Have a Logical Answer

Be prepared to answer questions concerning value. Values can differ for many reasons, including market changes, the influence of the Internet, past "investment" buying, geographical differences and changes in the jewelry's condition. Chances are one or more of these influences will explain why your client is confused. Never make up an answer – if you don't know, find out and follow up with the client.

Don't Criticize Another Appraiser

If you've appraised an item lower than another appraiser did, your client will think you're wrong. In fact the client seldom questions the old appraisal no matter how shoddily prepared it is. Tempting though it may be, never make a verbal attack on the other appraiser because it makes the whole industry suspect.
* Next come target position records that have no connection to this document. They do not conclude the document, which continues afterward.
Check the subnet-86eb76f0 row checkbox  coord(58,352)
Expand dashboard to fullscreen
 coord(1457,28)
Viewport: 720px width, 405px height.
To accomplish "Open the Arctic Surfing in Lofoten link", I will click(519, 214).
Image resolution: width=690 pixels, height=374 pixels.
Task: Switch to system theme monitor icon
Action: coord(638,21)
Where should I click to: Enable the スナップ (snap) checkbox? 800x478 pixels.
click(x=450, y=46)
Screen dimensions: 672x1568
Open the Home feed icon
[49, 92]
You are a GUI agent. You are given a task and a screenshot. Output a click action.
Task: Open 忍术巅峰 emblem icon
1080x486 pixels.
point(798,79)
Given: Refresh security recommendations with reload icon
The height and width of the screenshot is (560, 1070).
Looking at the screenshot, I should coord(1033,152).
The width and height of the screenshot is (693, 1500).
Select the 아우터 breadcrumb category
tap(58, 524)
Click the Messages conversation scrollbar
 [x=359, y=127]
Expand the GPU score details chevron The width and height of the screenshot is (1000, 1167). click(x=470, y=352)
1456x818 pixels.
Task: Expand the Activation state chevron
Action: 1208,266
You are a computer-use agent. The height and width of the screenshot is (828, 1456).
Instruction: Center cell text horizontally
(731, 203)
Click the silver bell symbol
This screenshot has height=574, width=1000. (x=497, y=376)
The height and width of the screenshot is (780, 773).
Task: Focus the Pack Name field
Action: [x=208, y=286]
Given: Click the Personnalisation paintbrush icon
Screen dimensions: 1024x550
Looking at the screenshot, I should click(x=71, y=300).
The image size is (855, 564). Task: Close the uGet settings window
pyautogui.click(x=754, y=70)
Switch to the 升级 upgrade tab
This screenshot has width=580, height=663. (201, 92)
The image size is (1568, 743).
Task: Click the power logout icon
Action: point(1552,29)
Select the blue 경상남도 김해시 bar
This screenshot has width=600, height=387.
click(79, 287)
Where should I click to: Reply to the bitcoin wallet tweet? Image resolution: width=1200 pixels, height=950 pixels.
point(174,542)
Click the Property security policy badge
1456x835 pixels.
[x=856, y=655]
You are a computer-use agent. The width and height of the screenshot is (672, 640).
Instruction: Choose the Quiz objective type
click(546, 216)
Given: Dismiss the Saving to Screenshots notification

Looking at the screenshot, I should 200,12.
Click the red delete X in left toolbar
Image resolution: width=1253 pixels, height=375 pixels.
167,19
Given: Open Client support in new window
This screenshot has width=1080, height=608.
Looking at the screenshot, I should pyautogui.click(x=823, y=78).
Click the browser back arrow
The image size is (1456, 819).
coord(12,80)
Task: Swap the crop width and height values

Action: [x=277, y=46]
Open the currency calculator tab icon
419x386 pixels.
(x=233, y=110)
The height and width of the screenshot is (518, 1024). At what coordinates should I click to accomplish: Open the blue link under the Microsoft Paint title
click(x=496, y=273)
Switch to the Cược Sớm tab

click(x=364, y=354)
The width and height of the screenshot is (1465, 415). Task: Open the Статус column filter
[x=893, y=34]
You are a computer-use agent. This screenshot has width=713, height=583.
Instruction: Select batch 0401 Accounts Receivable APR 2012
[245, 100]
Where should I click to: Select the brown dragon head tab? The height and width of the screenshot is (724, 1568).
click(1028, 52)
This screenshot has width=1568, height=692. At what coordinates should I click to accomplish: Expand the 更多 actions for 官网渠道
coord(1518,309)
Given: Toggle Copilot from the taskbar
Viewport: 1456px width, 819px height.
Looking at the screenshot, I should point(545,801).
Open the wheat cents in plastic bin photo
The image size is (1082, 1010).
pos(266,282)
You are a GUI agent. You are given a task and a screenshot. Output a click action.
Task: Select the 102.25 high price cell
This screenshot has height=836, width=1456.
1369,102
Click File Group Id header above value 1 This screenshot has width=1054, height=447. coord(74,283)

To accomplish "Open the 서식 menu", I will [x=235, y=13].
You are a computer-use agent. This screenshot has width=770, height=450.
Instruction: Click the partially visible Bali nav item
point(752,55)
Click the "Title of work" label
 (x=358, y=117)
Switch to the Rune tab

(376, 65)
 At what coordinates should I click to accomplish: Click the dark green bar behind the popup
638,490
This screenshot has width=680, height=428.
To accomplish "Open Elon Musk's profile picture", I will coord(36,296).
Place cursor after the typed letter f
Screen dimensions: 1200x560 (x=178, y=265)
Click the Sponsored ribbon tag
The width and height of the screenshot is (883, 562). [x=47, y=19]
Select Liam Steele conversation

Even if it's obvious the old appraisal is inflated, fraudulent or blatantly stupid, concentrate your response on the excellent quality of your work and the process you followed to reach a value.

Do Your Best

Always perform appraisals with the highest personal and professional standards. If you are honest and never use your appraisals as sales tools or inflate your values, you will greatly minimize the number of irate client questions.

Julie Nash and Arthur Skuratowicz operate Anton Nash LLC, Independent Jewelry Appraisers and Consultants, Colorado Springs, CO.